Go to the line with "Open the @MTrac1000 handle link" in the records below, then output it and each following line exactly, up to and including the line with "Task: Select the Select and Move tool". Skip pictures and add nothing.

Excerpted data START

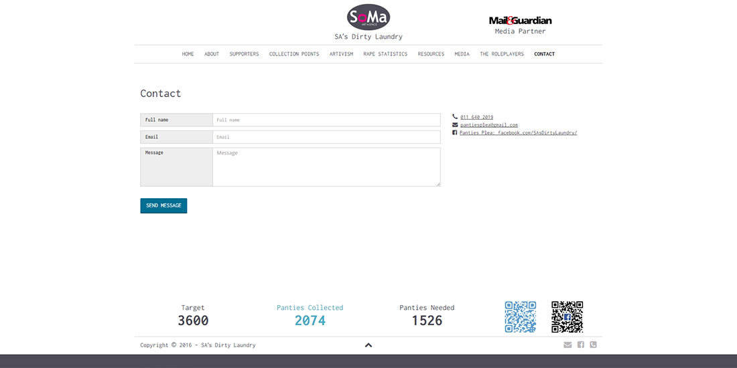Go to the About page
737x368 pixels.
coord(212,54)
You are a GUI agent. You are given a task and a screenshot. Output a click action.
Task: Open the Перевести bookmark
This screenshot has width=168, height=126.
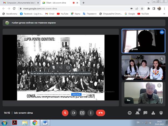pos(90,14)
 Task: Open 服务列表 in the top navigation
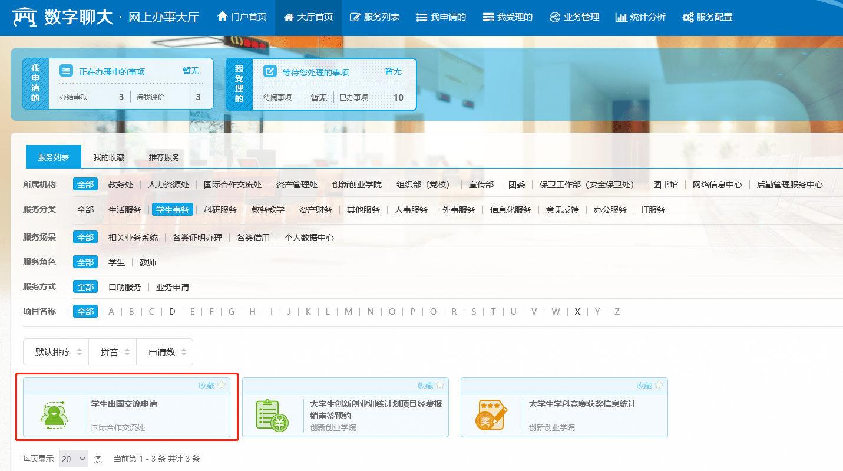pyautogui.click(x=375, y=17)
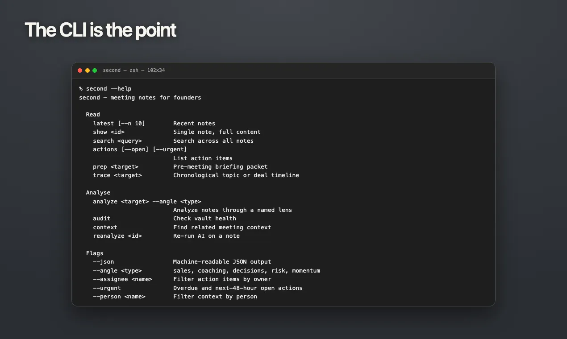Click the 'search <query>' command
This screenshot has width=567, height=339.
(117, 141)
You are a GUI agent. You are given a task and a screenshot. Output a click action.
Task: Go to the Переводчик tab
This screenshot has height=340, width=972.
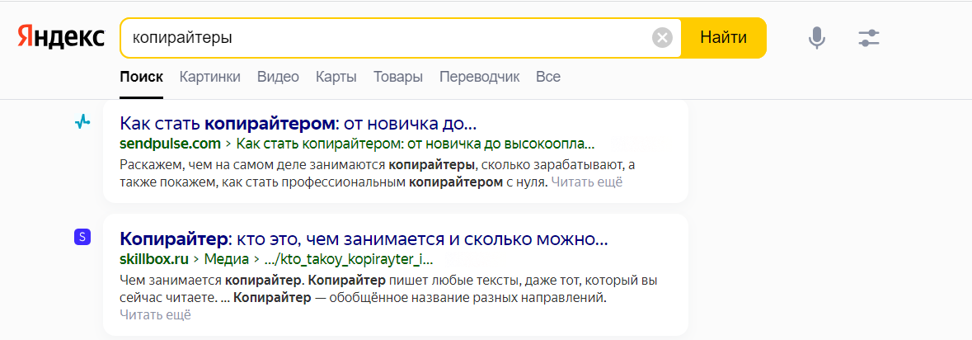[479, 77]
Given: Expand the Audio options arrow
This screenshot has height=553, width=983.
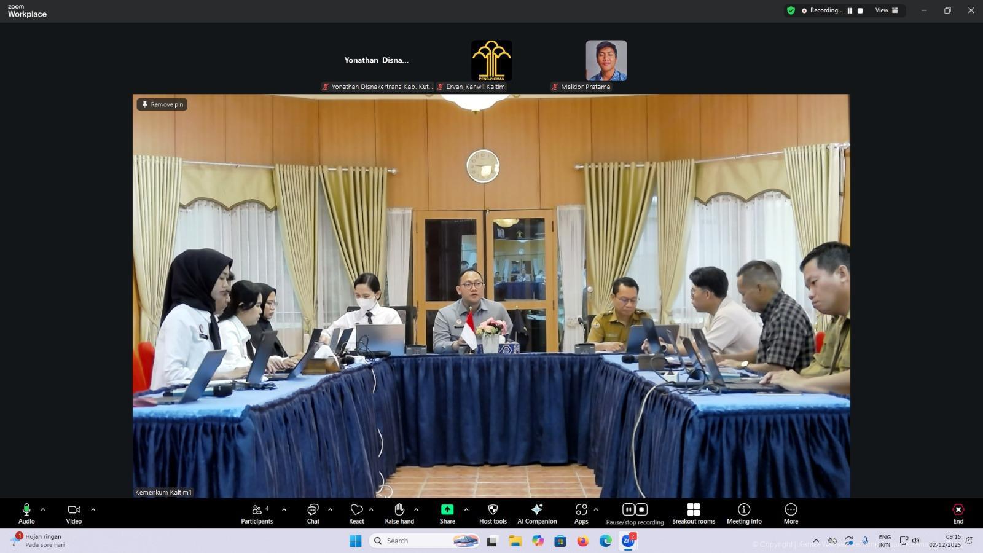Looking at the screenshot, I should click(x=43, y=509).

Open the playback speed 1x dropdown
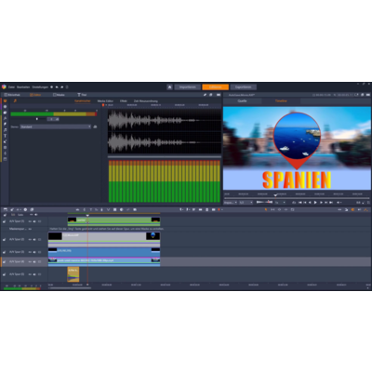tap(280, 203)
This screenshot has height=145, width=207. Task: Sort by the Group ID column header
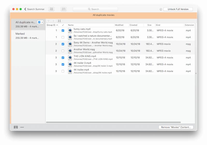[x=51, y=25]
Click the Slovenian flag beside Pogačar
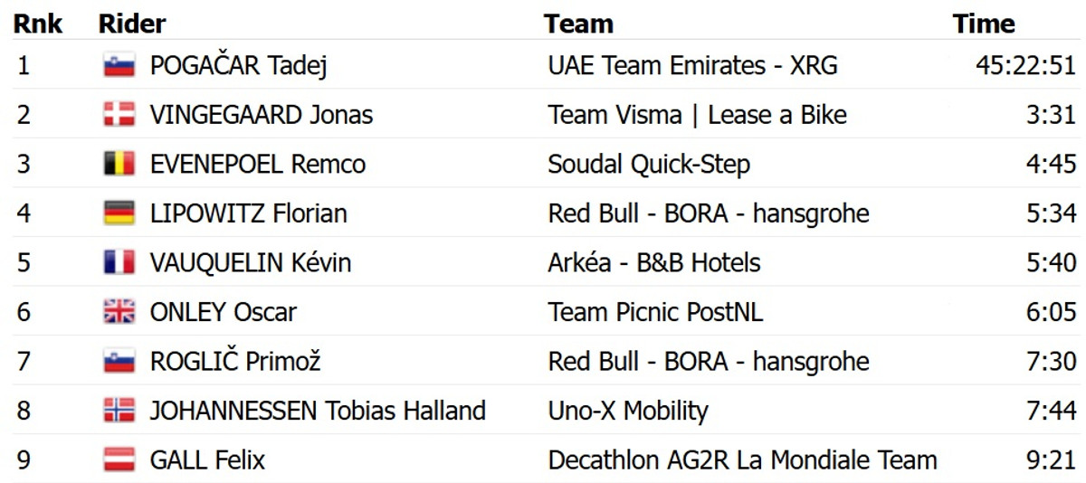1086x483 pixels. [x=119, y=66]
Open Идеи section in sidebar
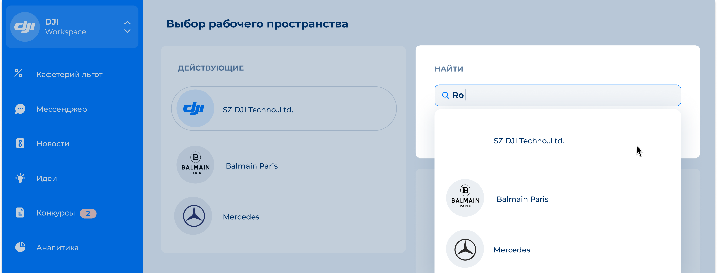717x273 pixels. 46,178
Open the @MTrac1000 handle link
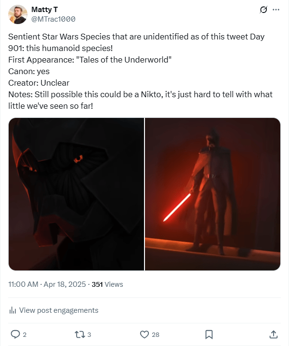 pos(53,19)
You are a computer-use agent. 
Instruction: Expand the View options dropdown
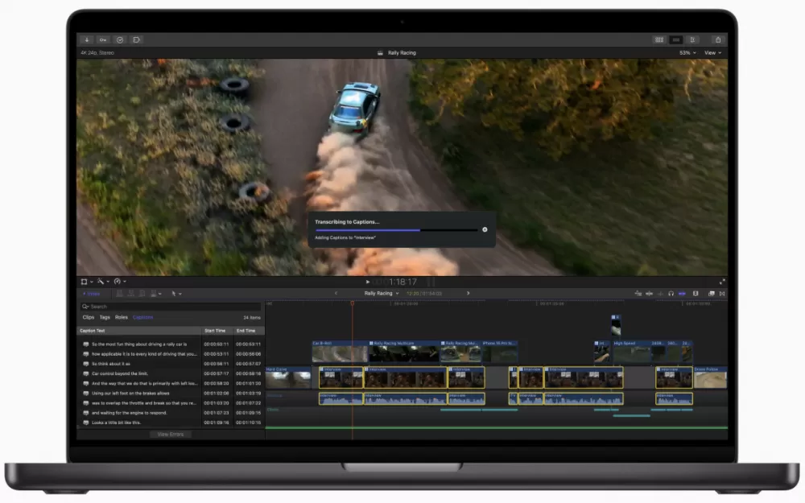[x=712, y=53]
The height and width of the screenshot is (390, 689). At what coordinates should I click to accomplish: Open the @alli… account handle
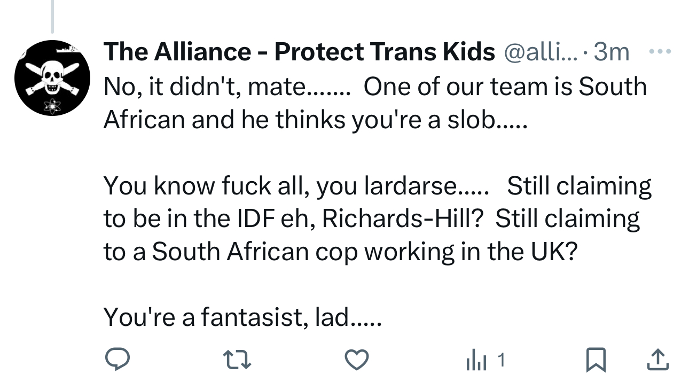[541, 52]
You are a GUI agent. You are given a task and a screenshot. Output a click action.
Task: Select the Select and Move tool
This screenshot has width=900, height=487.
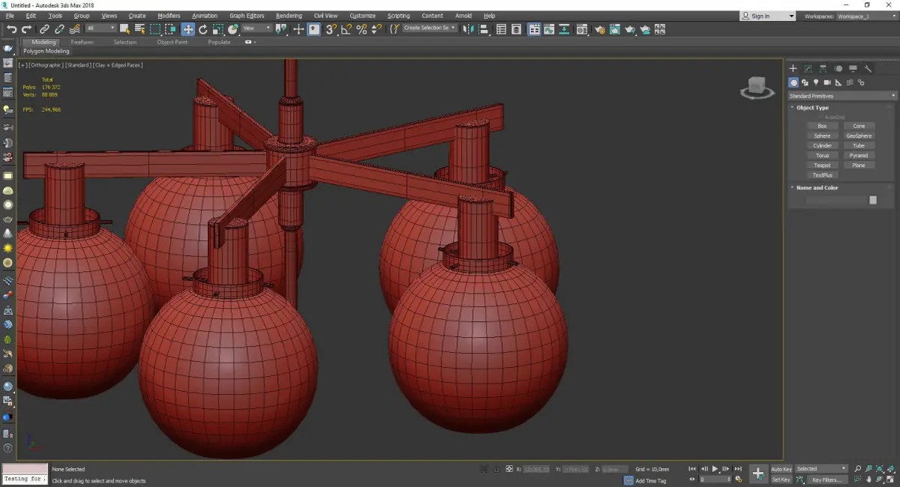188,29
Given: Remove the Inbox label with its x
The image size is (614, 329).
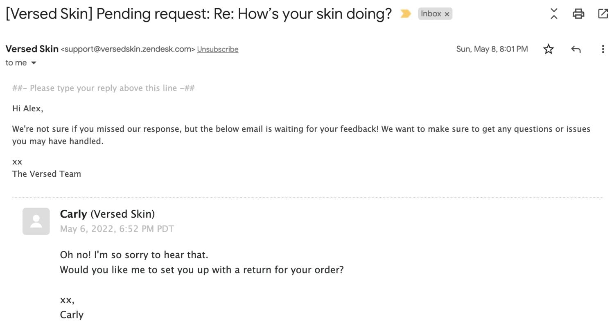Looking at the screenshot, I should coord(447,14).
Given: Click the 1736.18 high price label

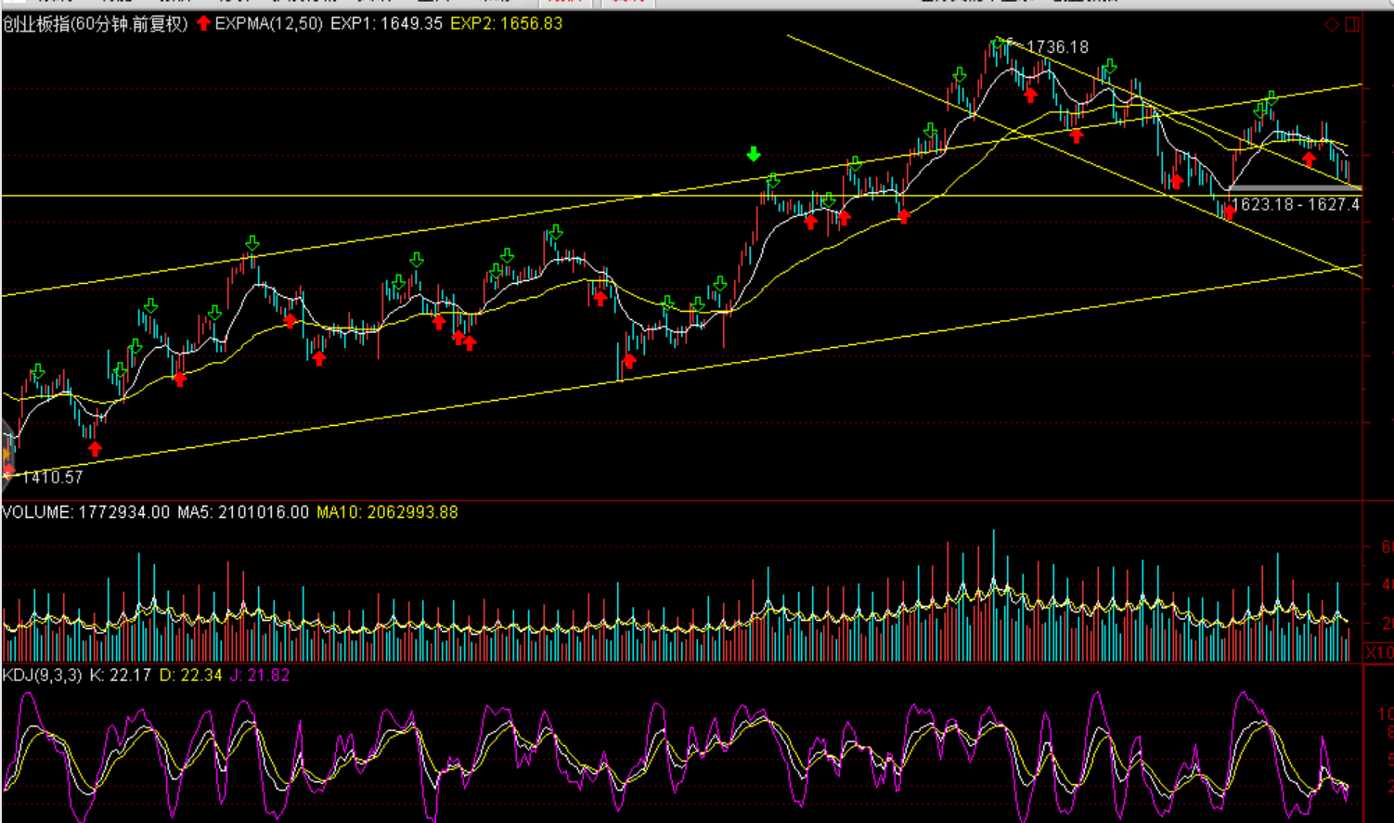Looking at the screenshot, I should 1057,47.
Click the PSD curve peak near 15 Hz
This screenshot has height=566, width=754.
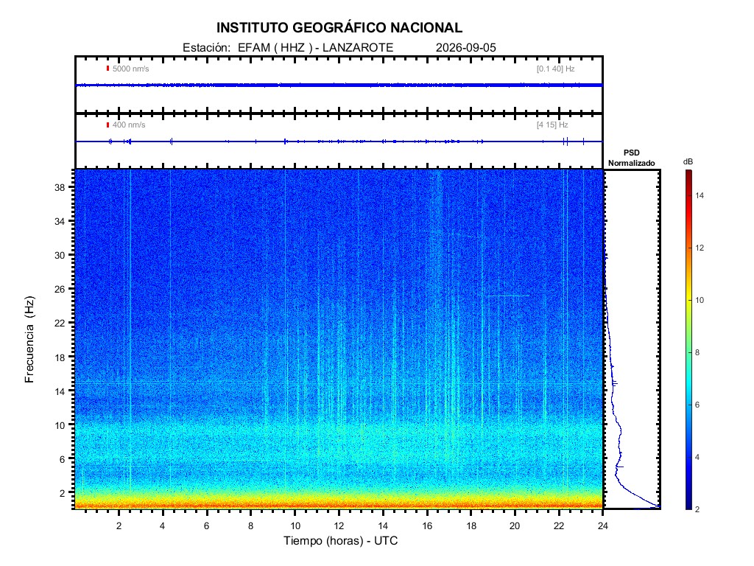(615, 383)
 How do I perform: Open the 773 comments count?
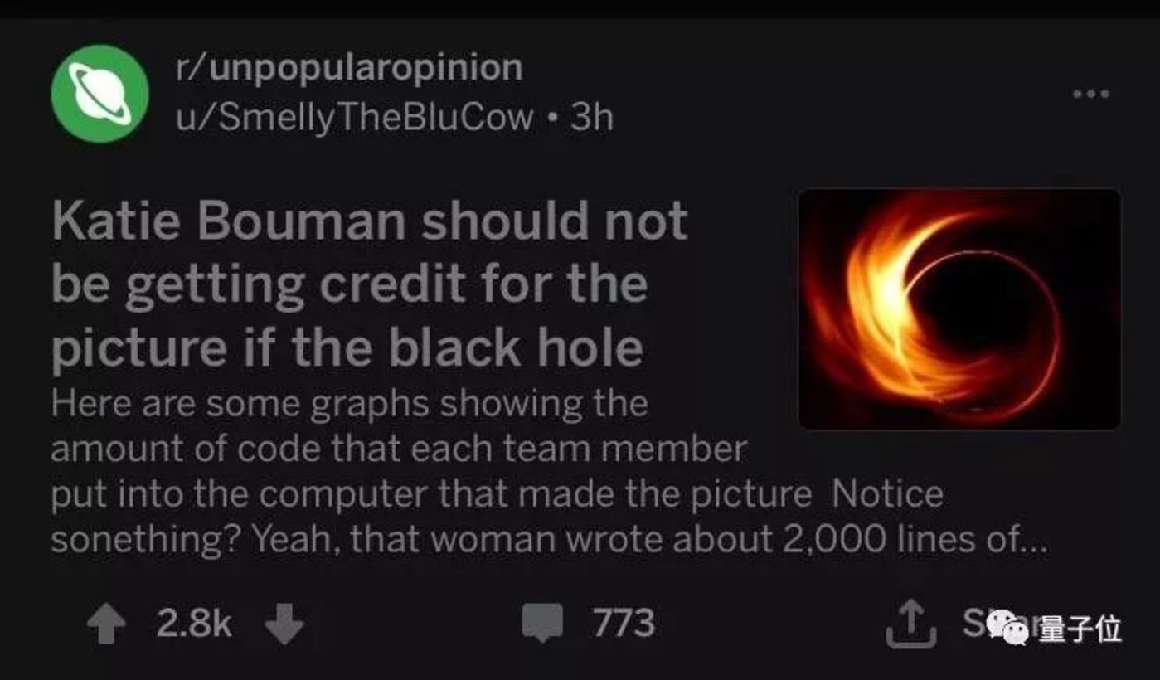pos(624,623)
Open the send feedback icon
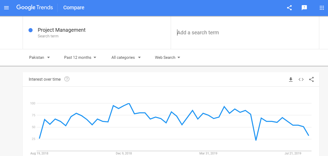Viewport: 328px width, 156px height. (x=304, y=8)
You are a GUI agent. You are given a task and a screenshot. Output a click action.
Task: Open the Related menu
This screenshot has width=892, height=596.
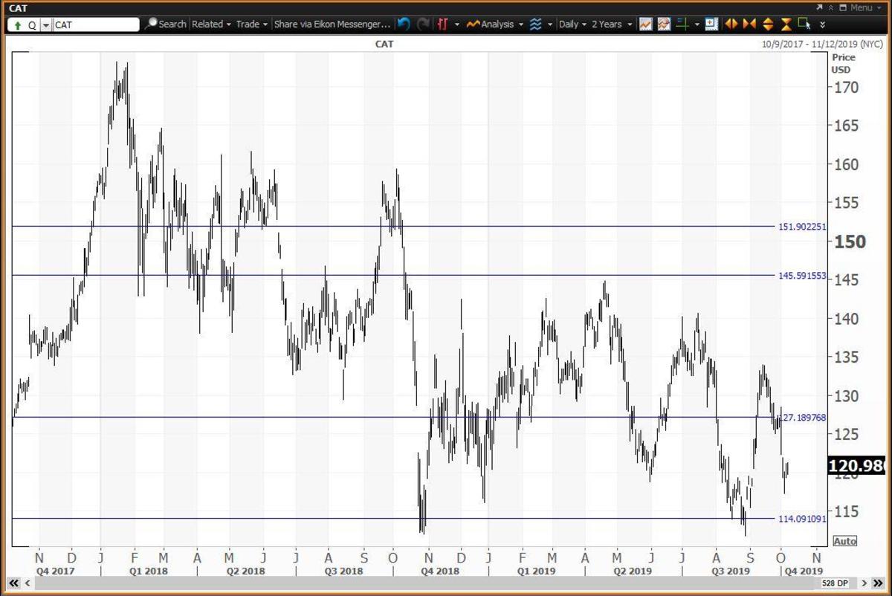point(211,25)
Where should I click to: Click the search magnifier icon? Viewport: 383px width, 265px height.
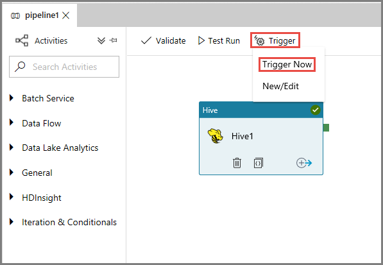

Excerpted data END

▶ Answer below
Open the @MTrac1000 handle link
 pos(53,19)
You are a computer-use agent. 
Instruction: Expand the View options dropdown
[x=712, y=53]
The height and width of the screenshot is (390, 689). At what coordinates should I click to accomplish: Open the @alli… account handle
[541, 52]
You are a GUI agent. You are given a task and a screenshot. Output a click action.
Task: Select the Select and Move tool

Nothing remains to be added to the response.